La República Argentina enfrenta una crítica escalada en la ‘Morosidad Familiar’, cuadruplicada desde finales de 2023. Más de 20 millones de ciudadanos están endeudados; un alarmante 26.1% se encuentra en mora, con deudas impagas ascendiendo al 17.5% del total prestado. A pesar del impacto nacional, el gobierno de Javier Milei mantiene una postura inalterable de ‘no intervención’, calificando la situación como un ‘problema entre privados’ que el mercado debe resolver.
Este incremento en la irregularidad crediticia se vincula al ‘cambio de régimen macroeconómico’ de la administración actual. La economista Marina Dal Poggetto señala la transición de un período de alta inflación que licuaba deudas, a un escenario donde, aunque la inflación moderó su ascenso, sigue siendo alta. Las tasas de interés ya no son negativas, y las cuotas de los préstamos representan una carga insostenible. Esta dinámica ha provocado que la morosidad registre su vigésimo aumento mensual consecutivo, según el Banco Central.

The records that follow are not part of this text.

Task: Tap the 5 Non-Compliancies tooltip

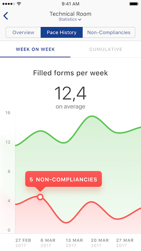Action: click(x=64, y=179)

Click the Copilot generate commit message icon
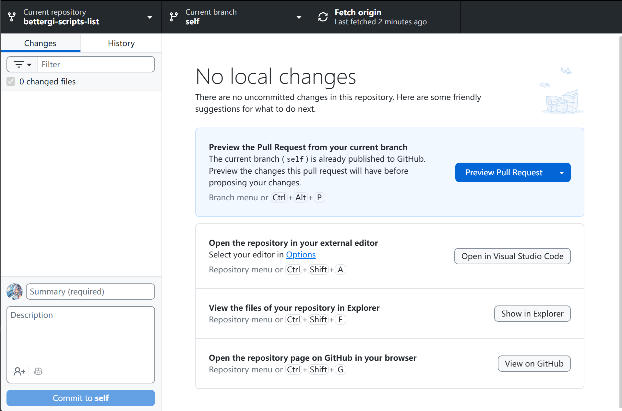[38, 371]
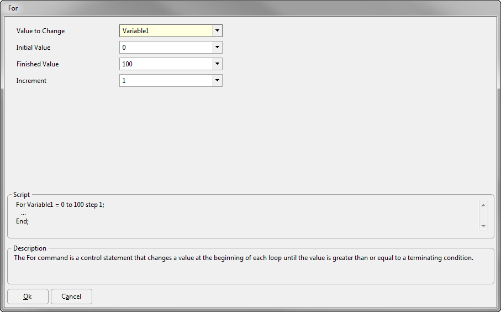This screenshot has width=501, height=312.
Task: Click the Cancel button
Action: point(71,297)
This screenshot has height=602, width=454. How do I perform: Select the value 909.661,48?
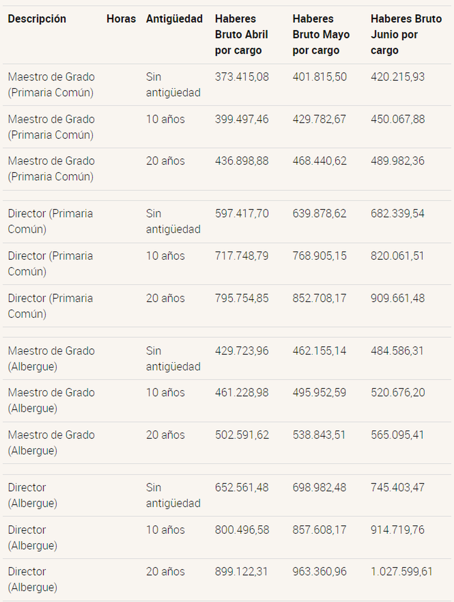tap(398, 298)
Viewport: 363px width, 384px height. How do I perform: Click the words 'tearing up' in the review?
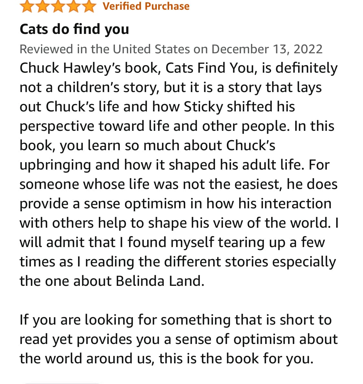click(x=252, y=243)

Un factor crucial es la proliferación del crédito no bancario, especialmente vía ‘billeteras virtuales’, un ‘cambio estructural y global’. Aunque representan solo el 14.1% de los préstamos, concentran un desproporcionado 31% del monto en mora, duplicando la tasa del sistema financiero convencional. Esta expansión de crédito de alto riesgo se suma a una ‘insuficiencia de ingresos’ y a ‘tasas de interés ridículamente altas’. Estas tasas se dispararon durante la ‘zozobra financiera’ de 2025, estabilizada por un ‘multimillonario rescate’ asociado a Donald Trump, pero que dejó costes de financiación exorbitantes.
El apretón monetario mantuvo tasas activas prohibitivas. Hoy, préstamos bancarios oscilan entre 55% y 172% nominal anual, y en billeteras virtuales entre 48% y 260%, con costos financieros totales superando el 1.000% anual, creando una trampa de deuda. Con una inflación interanual del 33.8% y salarios rezagados respecto a 2023, las familias se endeudan para gastos esenciales. El presidente Milei ha desestimado la intervención preguntando: ‘¿Les pusieron una pistola en la cabeza [para tomar deuda]?’, y el ministro Caputo ha defendido la corrección de mercado, diferenciando ’empatía con políticas públicas’.

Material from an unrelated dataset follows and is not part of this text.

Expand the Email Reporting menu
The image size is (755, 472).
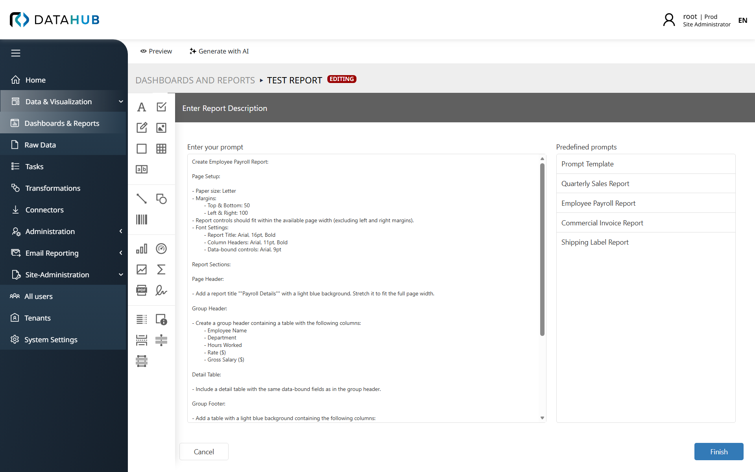tap(121, 253)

La oposición atribuye la morosidad a políticas de ajuste fiscal y desregulación. En contraste, provincias como Buenos Aires, Santa Fe y CABA han lanzado programas para asistir con refinanciaciones a tasas más bajas. El economista Juan Cuattromo del Banco Provincia, advierte que los indicadores actuales superan los de la crisis de 2001 y están ‘muy por encima de la media regional’, refutando que solo los canales digitales expliquen este endeudamiento masivo, apuntando a las políticas económicas implementadas.
La creciente crisis de endeudamiento familiar en Argentina, con su complejidad multifactorial y la divergencia en la respuesta gubernamental, exige una evaluación profunda para mitigar un impacto social y económico que podría tener consecuencias perdurables.